• _Work to be completed_: Take the data below and filter it for lines containing the word "computer"; show each line found.

=== Dataset ===

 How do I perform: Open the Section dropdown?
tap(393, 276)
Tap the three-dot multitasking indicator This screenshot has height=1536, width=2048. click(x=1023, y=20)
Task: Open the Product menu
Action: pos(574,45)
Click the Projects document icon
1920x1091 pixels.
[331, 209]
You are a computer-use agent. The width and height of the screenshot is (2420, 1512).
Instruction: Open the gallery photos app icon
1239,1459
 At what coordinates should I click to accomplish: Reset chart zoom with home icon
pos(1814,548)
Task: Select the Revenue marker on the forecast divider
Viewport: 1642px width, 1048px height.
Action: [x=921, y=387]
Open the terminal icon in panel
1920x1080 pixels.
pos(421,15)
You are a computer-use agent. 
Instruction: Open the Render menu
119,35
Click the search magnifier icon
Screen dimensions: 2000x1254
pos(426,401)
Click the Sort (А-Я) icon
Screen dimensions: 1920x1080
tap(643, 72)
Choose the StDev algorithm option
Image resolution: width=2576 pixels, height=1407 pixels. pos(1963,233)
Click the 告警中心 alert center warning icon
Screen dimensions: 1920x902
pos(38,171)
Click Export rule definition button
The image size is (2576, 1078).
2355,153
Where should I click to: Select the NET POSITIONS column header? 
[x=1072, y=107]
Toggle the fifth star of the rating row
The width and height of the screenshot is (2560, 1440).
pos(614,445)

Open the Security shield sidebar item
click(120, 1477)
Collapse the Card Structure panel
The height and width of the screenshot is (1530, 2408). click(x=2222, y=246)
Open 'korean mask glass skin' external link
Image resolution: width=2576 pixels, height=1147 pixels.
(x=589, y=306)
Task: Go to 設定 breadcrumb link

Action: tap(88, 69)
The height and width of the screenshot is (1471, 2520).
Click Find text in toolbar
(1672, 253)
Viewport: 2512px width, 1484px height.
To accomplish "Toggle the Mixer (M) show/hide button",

===

• _Answer to the exercise_:
You are a computer-use agent. The width and height of the screenshot is (2420, 1512).
You are a computer-use agent. 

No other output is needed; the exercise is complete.